Table 2. Linear regression coefficient with forward selection of monthly rainfall residuals to fit sugarbeet root yield and sugar content residuals of North Dakota and Minnesota during the 2013–2017 growing seasons

 Root yieldSugar (%)
 R2Variable enteredParameter estimatePr > FR2Variable enteredParameter estimatePr > F
Step 10.34June–0.96<0.0010.14September–0.23<0.001
Step 20.40June–0.84<0.0010.18June–0.080.001
  July0.37<0.001 September–0.23<0.001
Step 30.44May–0.440.0010.19June–0.07<0.001
  June–0.94<0.001 August–0.060.001
  July0.36<0.001 September–0.230.075
 

Discussion

Yield prediction is very important for optimizing processing campaigns of sugarbeet factory districts, and this study provides insights on the impact of monthly rainfall on root yield and sugar content. It is evident that yield and sugar response to monthly rainfall varied across counties. Counties vary in size and degree of environmental heterogeneity. The wide variability of county yields within individual years indicated the lack of uniformity in growing conditions throughout the region (Campbell, 1995).
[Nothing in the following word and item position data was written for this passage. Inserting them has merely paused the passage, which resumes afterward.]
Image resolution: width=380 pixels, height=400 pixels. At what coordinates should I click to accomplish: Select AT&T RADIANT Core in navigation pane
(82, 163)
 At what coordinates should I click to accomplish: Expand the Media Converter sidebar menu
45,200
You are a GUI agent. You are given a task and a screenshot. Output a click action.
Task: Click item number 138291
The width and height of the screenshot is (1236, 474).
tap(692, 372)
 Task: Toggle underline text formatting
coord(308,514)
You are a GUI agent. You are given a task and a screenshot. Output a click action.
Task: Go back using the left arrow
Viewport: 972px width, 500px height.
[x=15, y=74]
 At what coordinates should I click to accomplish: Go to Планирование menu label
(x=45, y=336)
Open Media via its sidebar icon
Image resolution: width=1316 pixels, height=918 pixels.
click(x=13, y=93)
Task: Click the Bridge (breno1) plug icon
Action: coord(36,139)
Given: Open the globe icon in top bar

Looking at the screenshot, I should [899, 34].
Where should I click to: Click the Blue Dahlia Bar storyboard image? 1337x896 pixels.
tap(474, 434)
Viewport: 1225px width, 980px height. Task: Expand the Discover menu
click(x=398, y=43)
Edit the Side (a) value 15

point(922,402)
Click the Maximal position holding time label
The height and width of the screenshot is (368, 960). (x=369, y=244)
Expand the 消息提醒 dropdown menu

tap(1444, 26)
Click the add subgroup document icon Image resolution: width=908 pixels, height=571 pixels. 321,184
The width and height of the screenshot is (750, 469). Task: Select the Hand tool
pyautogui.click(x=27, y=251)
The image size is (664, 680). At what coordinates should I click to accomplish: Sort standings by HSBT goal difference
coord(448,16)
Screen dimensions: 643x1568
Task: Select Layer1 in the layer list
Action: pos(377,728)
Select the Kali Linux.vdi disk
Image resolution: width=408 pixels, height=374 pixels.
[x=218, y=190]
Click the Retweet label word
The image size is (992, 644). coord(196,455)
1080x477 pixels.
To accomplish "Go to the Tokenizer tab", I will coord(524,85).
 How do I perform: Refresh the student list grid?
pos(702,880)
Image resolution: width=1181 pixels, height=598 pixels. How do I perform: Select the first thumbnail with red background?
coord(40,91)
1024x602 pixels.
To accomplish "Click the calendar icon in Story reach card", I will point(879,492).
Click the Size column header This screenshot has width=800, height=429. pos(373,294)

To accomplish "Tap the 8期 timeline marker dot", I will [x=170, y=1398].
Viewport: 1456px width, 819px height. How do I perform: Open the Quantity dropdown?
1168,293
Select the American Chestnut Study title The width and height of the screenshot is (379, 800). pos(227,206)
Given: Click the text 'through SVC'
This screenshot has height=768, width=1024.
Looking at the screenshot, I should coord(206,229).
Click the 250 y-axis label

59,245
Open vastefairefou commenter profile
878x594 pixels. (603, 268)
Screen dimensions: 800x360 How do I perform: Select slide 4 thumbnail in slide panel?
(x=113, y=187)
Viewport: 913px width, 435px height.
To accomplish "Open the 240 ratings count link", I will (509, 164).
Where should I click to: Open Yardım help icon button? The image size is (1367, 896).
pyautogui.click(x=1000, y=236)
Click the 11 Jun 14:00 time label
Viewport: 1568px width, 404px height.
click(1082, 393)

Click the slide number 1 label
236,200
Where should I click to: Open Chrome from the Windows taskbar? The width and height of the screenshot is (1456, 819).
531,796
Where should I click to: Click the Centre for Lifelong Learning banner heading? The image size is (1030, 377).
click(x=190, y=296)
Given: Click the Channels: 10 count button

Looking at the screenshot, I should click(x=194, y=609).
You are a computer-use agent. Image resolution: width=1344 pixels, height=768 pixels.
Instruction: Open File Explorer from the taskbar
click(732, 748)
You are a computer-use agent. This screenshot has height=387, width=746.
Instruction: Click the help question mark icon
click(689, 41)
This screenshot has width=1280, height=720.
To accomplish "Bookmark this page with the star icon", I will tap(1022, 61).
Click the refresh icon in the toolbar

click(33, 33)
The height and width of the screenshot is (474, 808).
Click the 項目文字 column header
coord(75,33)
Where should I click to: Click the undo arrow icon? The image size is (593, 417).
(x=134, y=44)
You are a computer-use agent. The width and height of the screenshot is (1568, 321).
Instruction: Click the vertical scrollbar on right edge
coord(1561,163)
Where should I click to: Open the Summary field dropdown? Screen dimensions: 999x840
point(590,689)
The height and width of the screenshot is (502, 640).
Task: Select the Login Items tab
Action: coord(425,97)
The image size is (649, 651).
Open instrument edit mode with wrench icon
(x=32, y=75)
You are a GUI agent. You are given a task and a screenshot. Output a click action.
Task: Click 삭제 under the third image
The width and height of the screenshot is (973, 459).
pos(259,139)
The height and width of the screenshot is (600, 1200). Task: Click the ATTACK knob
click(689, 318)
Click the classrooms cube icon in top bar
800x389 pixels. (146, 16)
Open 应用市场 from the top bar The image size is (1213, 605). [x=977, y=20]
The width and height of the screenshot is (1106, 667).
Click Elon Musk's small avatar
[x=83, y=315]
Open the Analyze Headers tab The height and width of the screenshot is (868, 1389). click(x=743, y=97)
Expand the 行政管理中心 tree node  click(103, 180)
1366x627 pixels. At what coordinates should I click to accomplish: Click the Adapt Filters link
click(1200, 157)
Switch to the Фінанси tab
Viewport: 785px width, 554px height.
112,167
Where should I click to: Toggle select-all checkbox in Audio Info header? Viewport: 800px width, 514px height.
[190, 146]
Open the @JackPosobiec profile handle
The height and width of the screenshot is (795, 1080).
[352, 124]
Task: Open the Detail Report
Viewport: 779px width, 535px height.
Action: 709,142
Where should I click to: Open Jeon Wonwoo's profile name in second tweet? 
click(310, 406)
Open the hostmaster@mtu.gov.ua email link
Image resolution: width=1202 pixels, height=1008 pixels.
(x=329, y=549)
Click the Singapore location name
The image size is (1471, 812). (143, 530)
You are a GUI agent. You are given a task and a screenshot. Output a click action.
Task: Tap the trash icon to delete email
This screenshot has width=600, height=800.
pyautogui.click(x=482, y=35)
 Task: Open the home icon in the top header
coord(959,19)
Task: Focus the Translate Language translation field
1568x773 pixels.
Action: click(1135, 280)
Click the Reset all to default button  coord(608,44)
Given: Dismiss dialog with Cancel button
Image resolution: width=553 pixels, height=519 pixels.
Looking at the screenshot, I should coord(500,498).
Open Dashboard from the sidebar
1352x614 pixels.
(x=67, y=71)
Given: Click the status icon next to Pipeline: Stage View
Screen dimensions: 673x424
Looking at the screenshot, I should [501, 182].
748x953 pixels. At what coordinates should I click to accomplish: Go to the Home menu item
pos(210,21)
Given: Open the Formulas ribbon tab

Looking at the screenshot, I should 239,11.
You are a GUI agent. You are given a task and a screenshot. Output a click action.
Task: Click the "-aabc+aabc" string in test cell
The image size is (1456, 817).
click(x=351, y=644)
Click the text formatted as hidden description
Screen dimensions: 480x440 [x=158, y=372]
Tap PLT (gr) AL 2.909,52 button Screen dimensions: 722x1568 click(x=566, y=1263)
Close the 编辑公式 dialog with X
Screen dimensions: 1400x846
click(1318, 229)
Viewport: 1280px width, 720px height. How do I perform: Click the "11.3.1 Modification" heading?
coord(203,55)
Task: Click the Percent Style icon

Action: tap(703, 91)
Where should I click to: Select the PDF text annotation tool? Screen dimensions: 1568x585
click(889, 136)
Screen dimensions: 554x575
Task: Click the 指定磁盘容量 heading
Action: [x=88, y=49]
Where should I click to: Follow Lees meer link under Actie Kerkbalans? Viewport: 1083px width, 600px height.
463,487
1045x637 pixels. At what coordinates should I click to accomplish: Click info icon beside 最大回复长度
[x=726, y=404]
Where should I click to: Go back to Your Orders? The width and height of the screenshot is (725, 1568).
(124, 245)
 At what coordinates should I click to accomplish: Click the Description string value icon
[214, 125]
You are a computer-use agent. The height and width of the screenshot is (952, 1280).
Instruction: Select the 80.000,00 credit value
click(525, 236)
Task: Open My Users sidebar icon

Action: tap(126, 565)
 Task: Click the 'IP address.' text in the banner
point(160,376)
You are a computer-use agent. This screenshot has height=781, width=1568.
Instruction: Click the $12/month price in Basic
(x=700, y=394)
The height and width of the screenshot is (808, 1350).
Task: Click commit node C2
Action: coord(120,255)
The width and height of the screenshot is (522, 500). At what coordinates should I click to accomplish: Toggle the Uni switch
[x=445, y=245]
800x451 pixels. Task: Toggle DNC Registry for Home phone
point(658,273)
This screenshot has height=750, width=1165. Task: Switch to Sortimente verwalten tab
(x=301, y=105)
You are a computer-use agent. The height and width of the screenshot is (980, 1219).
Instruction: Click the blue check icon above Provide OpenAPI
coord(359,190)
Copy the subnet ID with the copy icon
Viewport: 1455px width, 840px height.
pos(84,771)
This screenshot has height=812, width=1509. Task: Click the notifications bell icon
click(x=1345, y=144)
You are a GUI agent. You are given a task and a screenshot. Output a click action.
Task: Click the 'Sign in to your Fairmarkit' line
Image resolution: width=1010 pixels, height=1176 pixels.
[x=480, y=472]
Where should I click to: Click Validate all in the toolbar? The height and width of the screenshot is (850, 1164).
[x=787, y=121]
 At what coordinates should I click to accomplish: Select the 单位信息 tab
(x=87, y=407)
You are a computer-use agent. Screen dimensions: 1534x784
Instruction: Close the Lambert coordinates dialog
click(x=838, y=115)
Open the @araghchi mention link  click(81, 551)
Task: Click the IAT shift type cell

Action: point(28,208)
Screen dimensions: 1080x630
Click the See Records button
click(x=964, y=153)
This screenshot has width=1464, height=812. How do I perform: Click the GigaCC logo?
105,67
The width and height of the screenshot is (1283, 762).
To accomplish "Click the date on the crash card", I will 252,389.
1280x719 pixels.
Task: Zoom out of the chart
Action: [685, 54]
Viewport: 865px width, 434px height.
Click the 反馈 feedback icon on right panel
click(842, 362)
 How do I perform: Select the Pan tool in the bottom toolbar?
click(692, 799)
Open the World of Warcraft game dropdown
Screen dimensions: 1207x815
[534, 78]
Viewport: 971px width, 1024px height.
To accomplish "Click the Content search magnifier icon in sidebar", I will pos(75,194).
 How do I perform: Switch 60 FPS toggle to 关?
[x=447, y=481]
Only June and September rainfall can explain the 34% and 14% variability of sugarbeet root yield across 36 counties of MN and ND. Kukal and Irmak (2018) found that climate explained more than 20% of the crop yield variability of a considerable number of counties in the Great Plains, and precipitation alone explained yield variability in 18% of counties, representing 32% of the regional production. In our results, some counties did not show any association with rainfall, indicating that other factors such as air temperature, soil organic matter, or management practices like subsurface drainage play a dominant role in the production. Kenter et al. (2006) found that rainfall only slightly affected leaf growth and did not show any significant influence on the taproot growth rate.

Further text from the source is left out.